Provided material:

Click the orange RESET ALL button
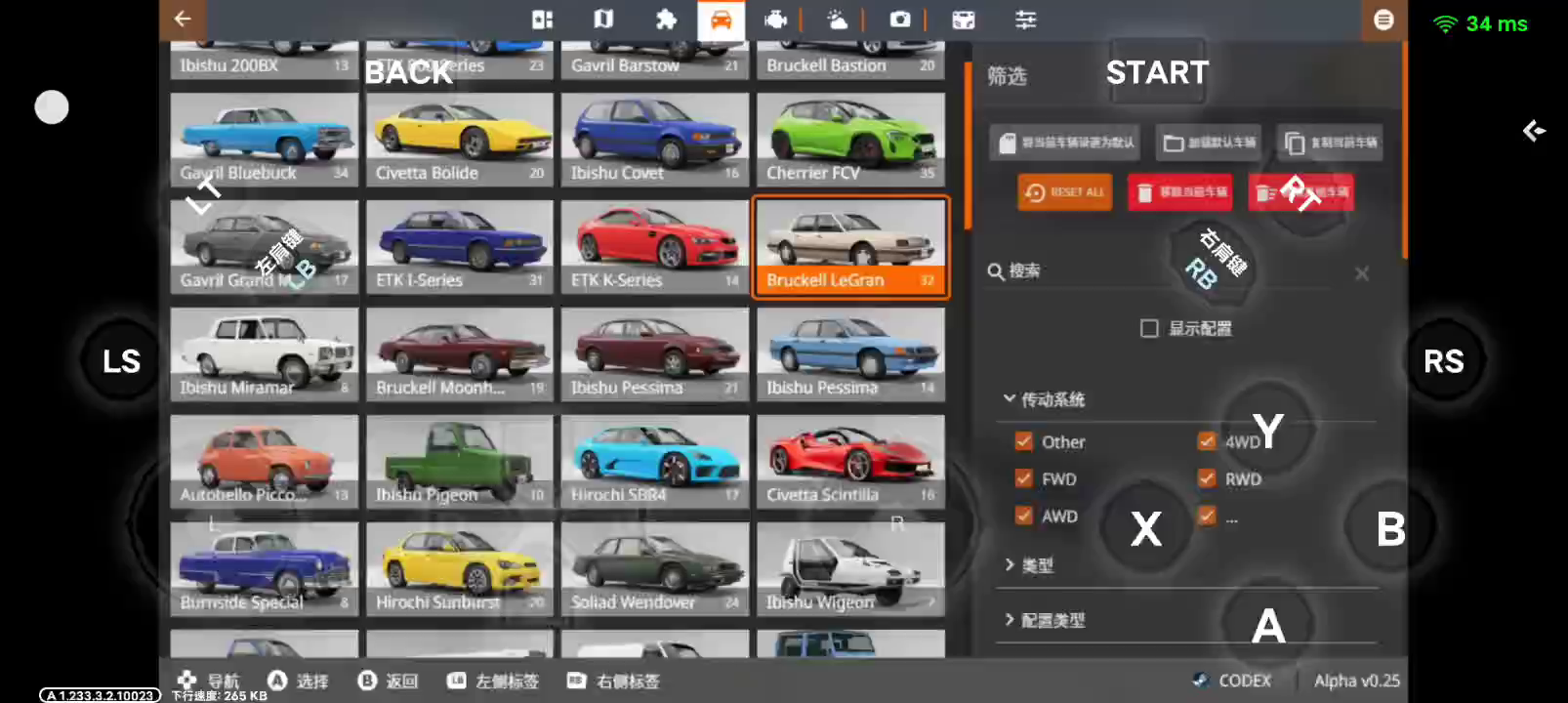This screenshot has height=703, width=1568. click(x=1064, y=192)

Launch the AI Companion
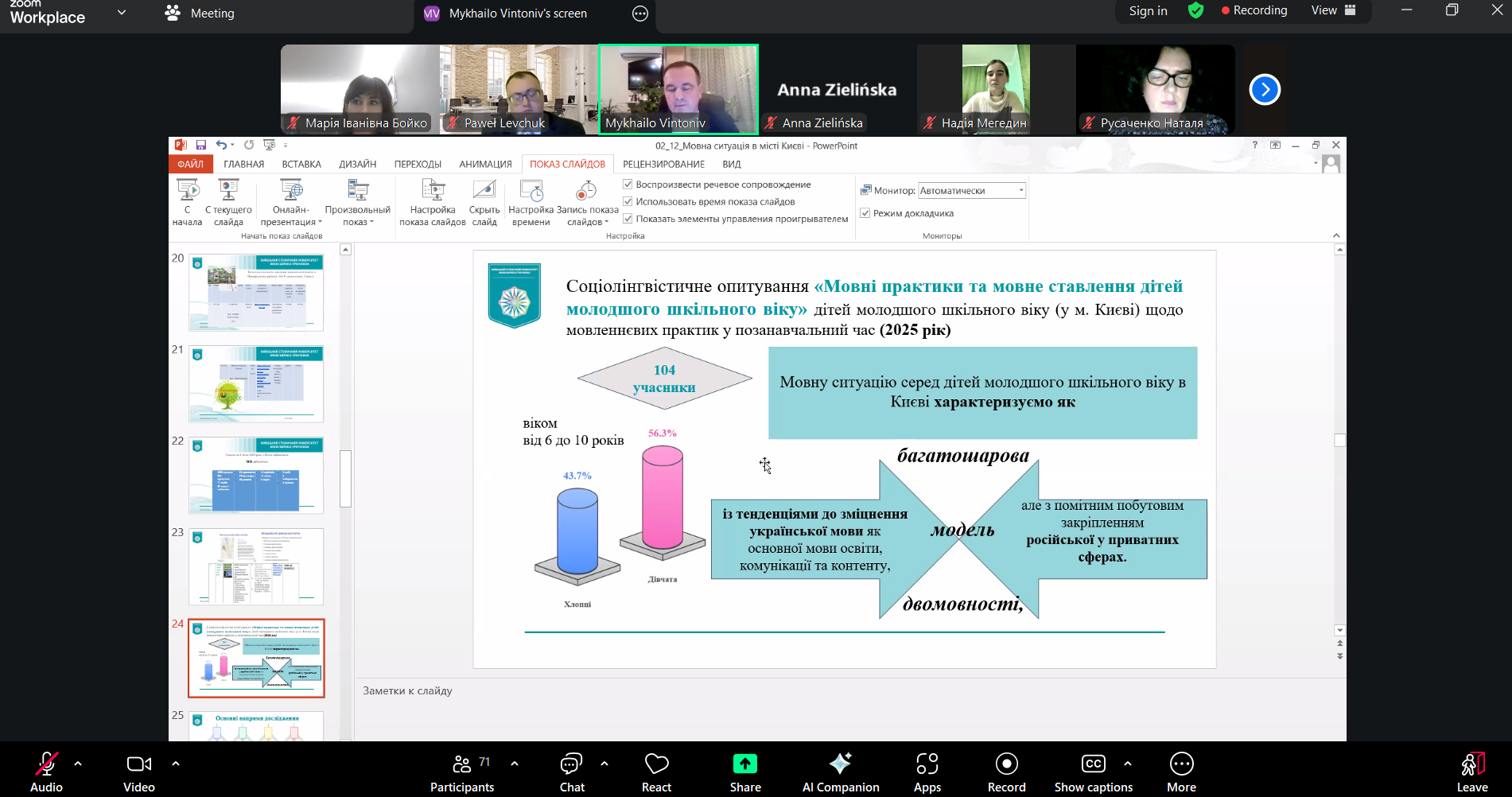(840, 764)
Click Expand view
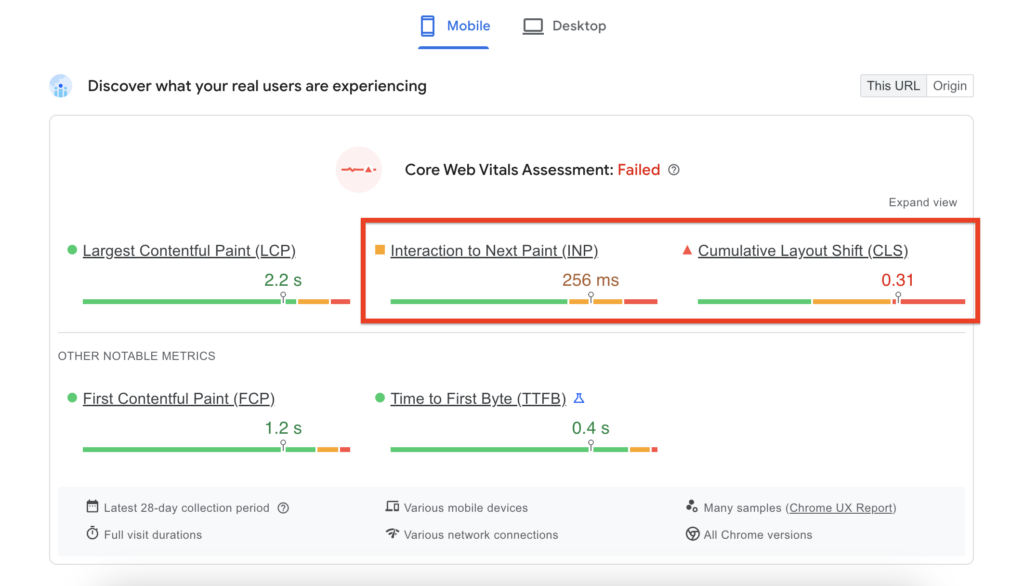This screenshot has width=1024, height=586. click(x=922, y=201)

Work to be completed: Omit all images when repeating the data above exactly.

Solution for this problem:
Click the orange RESET ALL button
This screenshot has height=703, width=1568. click(x=1064, y=192)

Launch the AI Companion
(840, 764)
Click Expand view
This screenshot has width=1024, height=586. click(x=922, y=201)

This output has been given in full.